Sore loser Stacey Abrams wanted nothing more than to force her way into Georgia’s Governor’s mansion. And it looks like no action was out of the question for her.
And Stacey Abrams was caught in a $100 million scandal that is ending her political career.
When you look up the definition of “loser” in the dictionary, you’ll see a picture of Stacey Abrams.
She spent the past four years pretending that she was cheated out of the governorship in Georgia.
Abrams denied the election results on national outlets like The View and MSNBC all while Democrats said election denial was “the greatest threat to our democracy.”
Of course, what they mean is that questioning any election where the Democrats win is not allowed, otherwise you have free rein.

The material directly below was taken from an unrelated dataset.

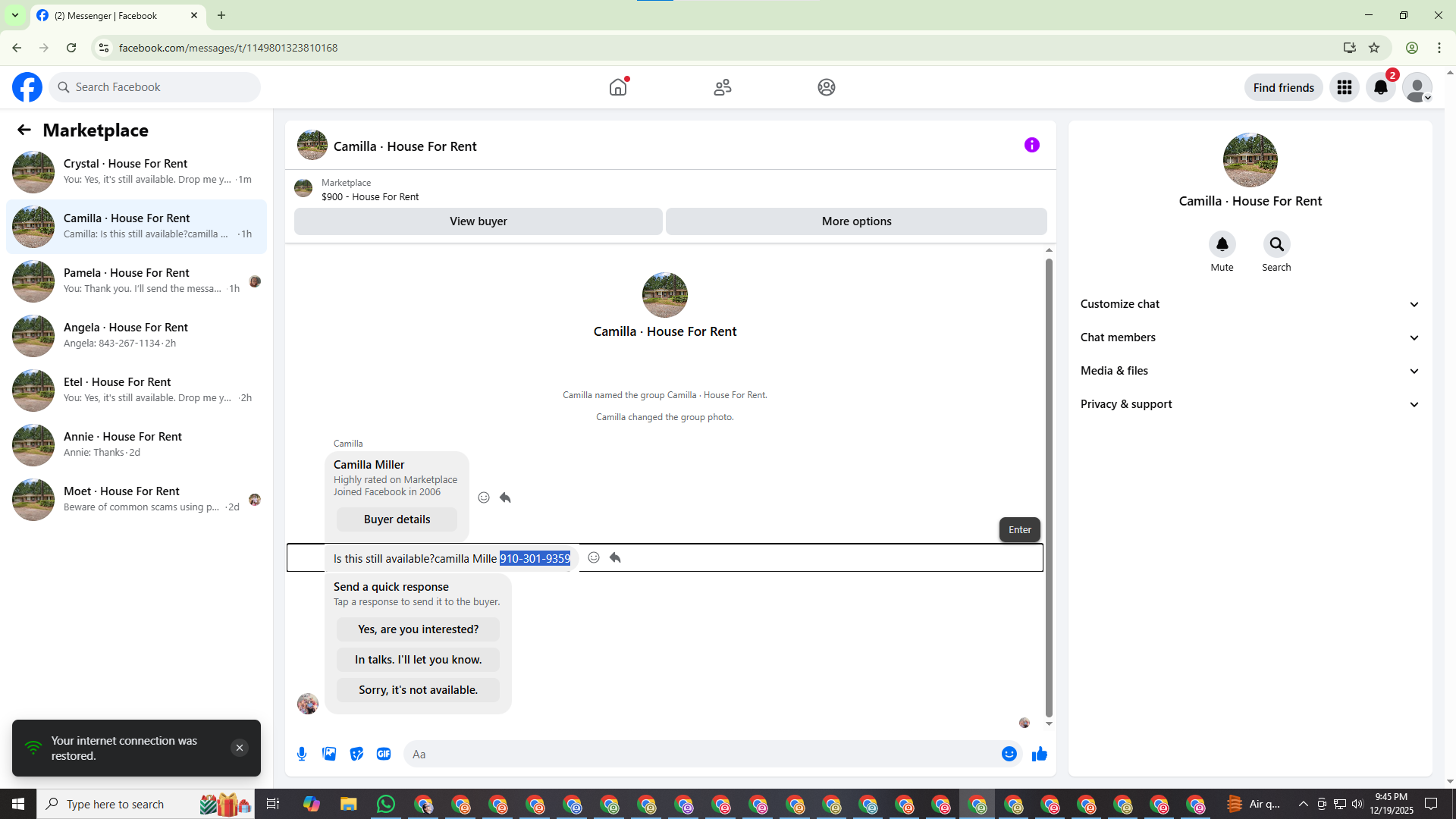Search in conversation magnifier icon
The image size is (1456, 819).
1276,244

This year, Abrams hoped to finally clutch her shiny prize by winning the Georgia governor’s race in November.
Instead, she was smacked across the face, losing by 7.5 points – over a five times larger margin than her loss in 2018.
And according to a report on Monday, Stacey Abrams’ campaign is $1 million in debt despite raising more than $100 million in her second consecutive lost Georgia gubernatorial attempt.
The cash is owed to suppliers by the Democratic stalwart’s campaign, according to Axios, quoting manager Lauren Groh-Wargo.
Despite Abrams’ reputation for fundraising and voter turnout, the campaign’s 180 full-time employees received their final paychecks on November 15, barely a week after Election Day, according to the article.
“People have told me they have no idea how they’re going to pay their rent in January,” a former staffer told the outlet. “It was more than unfortunate. It was messed up.”
Groh-Wargo claimed the campaign was hit by a “cavalcade of negative press and negative polling” that hindered fundraising in the final months, adding that it has had to work with brokers to sell donor and voter databases to help pay down the debt.
“We tried to do the best we could to make sure that help would be there for folks,” Groh-Wargo said, noting that the campaign had paid staffers’ health benefits through November.
However, the report indicated Kemp’s campaign staff was paid through November and awarded bonuses.
Both Republican Herschel Walker and Democratic Sen. Raphael Warnock’s campaigns paid their staffs through December, according to the report.
The terrible treatment outraged several former Abrams staffers.
“I figured, $100 million? They should be able to pay me until December,” one told Axios.
Another, however, stated that the campaign’s pay rate was quite high and that the human resources department went “above and beyond” to assist them in finding new jobs.
Chris Huttman, a Democratic operative in Georgia, told Axios that Abrams’ two campaigns for governor had a “well-documented habit” of spending money carelessly.
”She was running a campaign where there’s always been more money in the future that can fix the mistakes of the past,” he said.
This isn’t the first time Abrams-related organizations have been questioned about their spending habits.
In October, the Abrams-founded Fair Fight PAC started an internal probe after Fox News reported that friends and family of its political director had been granted plush jobs with little to no relevant expertise.
Days later, Politico discovered that the Atlanta law firm employing Abrams’ campaign chief, Allegra Lawrence-Hardy, was paid more than $9 million to fight a court complaint claiming voter suppression in the 2018 governor’s election, creating concerns of a conflict of interest.